§ **Description of the task**:
Read the records beneath this task and copy every line that contains the string "agent".

§ **Data to process**:
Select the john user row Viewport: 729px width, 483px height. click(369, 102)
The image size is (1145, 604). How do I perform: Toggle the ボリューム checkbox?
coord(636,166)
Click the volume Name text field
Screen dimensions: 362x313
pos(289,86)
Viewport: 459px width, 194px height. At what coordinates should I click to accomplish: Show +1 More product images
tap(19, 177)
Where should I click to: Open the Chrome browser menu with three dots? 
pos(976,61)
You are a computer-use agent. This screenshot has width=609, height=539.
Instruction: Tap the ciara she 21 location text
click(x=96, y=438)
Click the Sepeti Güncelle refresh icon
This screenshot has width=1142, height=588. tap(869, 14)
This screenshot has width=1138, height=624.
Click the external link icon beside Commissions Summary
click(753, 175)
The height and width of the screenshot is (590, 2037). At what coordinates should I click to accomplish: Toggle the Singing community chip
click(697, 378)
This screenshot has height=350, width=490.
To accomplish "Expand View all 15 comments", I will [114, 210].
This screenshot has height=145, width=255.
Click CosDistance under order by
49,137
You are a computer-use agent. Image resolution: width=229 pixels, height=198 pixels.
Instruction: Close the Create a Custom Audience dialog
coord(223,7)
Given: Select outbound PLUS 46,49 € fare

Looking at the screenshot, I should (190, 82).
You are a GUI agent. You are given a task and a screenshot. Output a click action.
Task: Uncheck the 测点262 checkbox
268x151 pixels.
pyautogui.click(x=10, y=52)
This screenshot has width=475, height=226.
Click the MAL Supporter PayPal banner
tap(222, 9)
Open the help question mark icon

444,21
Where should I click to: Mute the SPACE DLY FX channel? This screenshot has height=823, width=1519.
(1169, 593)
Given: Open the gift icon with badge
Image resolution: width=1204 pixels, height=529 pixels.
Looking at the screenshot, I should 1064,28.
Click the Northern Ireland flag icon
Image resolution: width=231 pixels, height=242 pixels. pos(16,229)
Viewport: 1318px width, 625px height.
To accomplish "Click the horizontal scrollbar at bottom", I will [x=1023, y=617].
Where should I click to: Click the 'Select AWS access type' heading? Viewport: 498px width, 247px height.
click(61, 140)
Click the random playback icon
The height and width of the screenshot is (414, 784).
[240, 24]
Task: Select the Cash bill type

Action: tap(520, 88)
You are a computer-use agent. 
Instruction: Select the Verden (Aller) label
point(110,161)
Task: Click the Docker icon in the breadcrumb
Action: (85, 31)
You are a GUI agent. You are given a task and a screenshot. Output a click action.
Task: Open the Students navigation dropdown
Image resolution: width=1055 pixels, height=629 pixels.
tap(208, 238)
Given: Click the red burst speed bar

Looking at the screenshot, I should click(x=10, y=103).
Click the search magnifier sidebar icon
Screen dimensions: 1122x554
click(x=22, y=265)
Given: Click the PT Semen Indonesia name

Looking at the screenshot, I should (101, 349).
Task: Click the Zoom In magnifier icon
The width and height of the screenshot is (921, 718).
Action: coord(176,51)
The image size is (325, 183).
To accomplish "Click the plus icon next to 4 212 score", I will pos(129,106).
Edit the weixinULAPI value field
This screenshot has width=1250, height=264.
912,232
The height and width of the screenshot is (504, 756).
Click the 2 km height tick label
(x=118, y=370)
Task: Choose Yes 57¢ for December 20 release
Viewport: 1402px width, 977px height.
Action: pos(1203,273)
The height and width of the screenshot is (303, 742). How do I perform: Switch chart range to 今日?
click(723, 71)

§ **Solution to this exercise**:
You are a computer-use agent. This screenshot has width=609, height=539.
You are a computer-use agent. Image resolution: width=229 pixels, height=198 pixels.
You are a GUI agent. You are given a task and a screenshot. Output a click action.
You are a computer-use agent. 
You are a GUI agent. You are given a task and a screenshot. Output a click action.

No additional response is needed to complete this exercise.